Canned Tomato Talk in the NYTimes

new-york-times_625x350_81444204639The NYTimes is talking about one of our favorite subjects, canned tomatoes. It’s always a subject that causes perplexity. Are canned tomatoes really better than fresh tomatoes? Are imported tomatoes better?

In this article, two of our favorite people in food, Julia Moskin and Sara Jenkins make Ragù and hash out the tomato situation.

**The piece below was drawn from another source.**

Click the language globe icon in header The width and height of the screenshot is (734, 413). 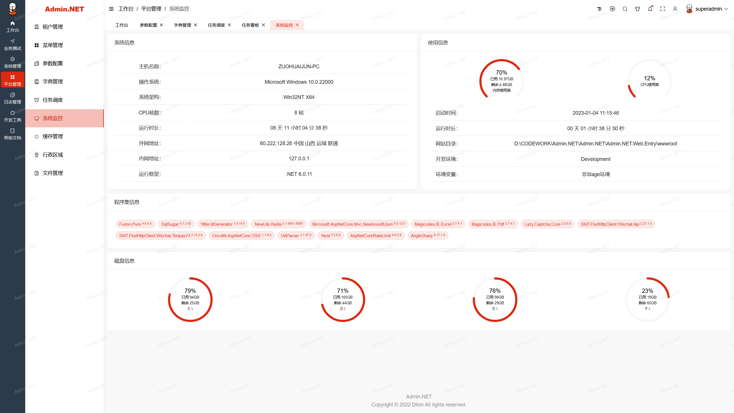click(x=612, y=9)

“Canned tomatoes and tomato paste are also linchpins of this recipe. ‘This is kind of a fall and winter sauce, but even if I had fresh tomatoes, I wouldn’t use them here,’ Ms. [Sara] Jenkins said. Canned tomatoes and tomato paste are both cooked during the preservation process, and that gives them a desirable, concentrated, mouth-filling quality that some food scientists identify as umami. Still, the quality of your canned tomatoes does matter. If at all possible, do find — and spend the extra money for — real San Marzano tomatoes with the European Union’s Denominazione d’Origine Protetta seal (meaning that the tomatoes are grown, processed and packed there). They have the virtue of always being fully ripe and packed in top-quality purée. Other cans may contain the same breed of tomatoes, but when grown in China or California and packed under uncertain conditions, they are simply not reliably delicious.”